_What to work on_. Pull out every line of the material that contains the string "width".

•••••

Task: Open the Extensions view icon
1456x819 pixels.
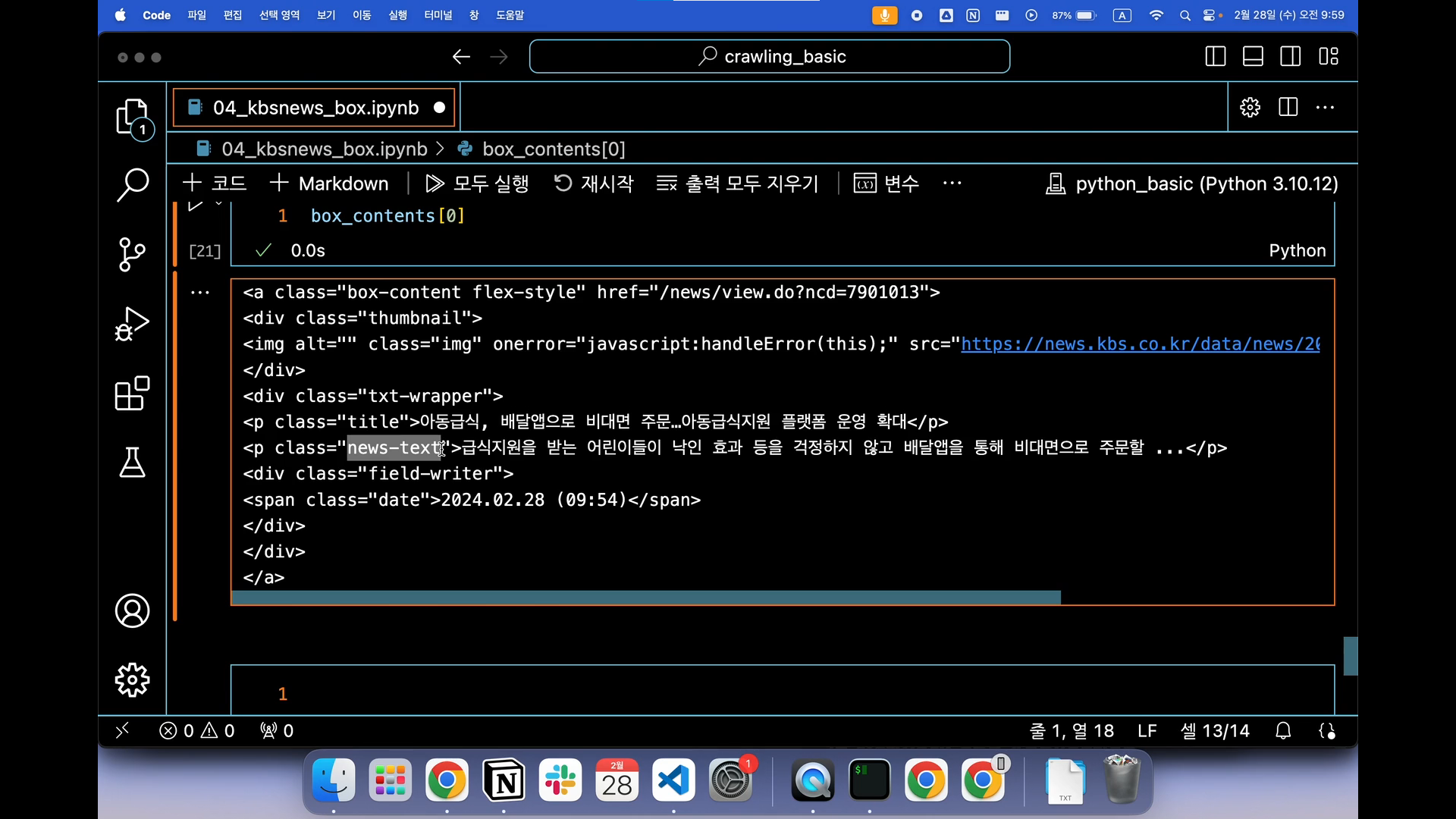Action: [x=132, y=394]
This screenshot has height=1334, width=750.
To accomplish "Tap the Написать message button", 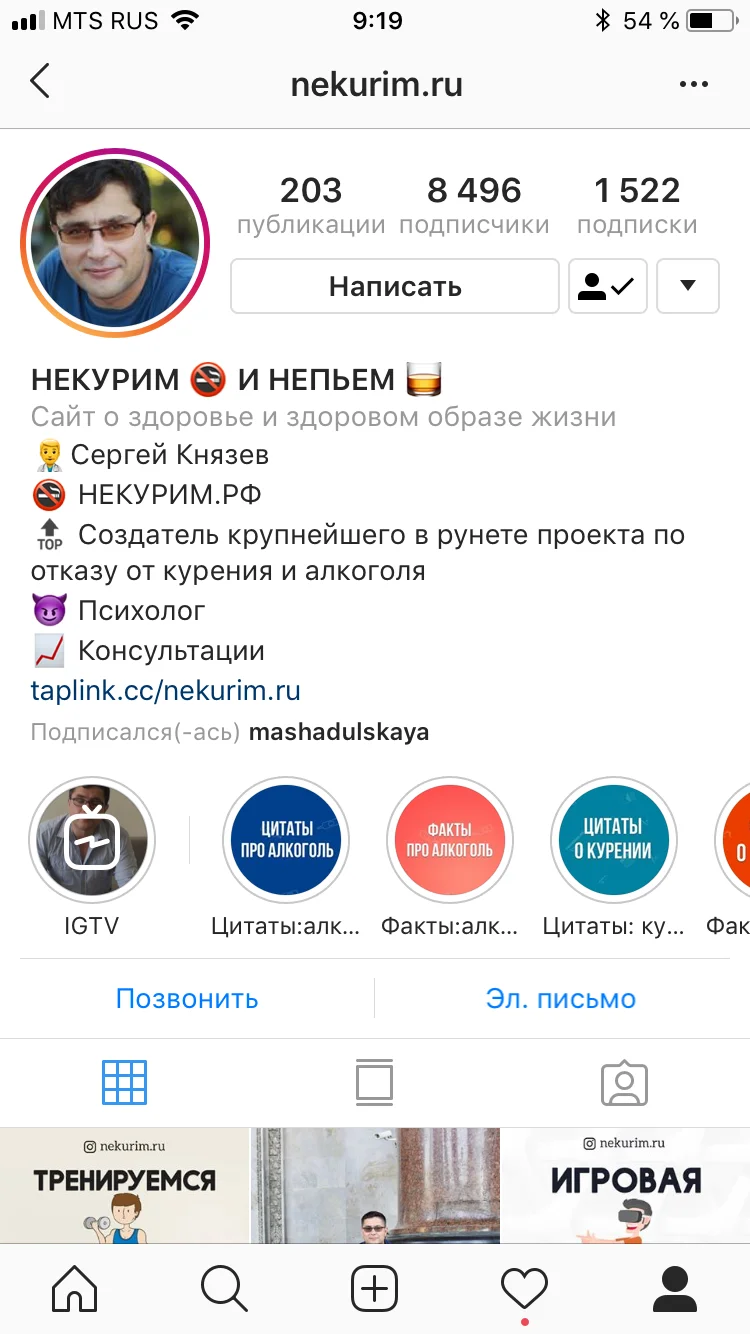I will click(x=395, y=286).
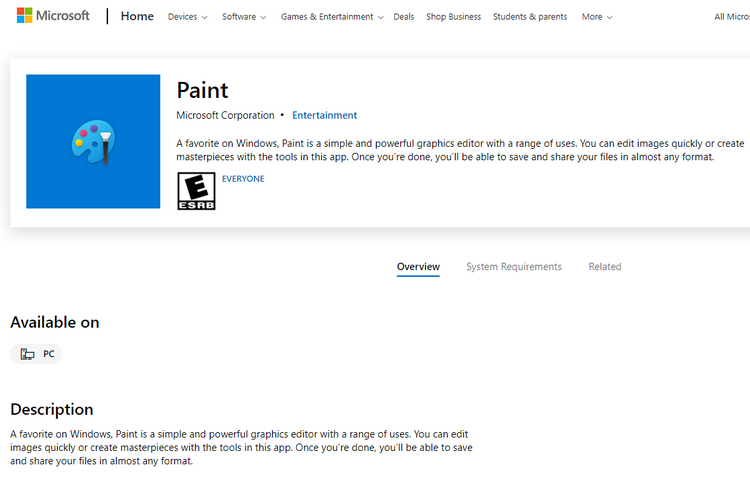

•••••

_Output for this exercise_.
This screenshot has height=1334, width=750.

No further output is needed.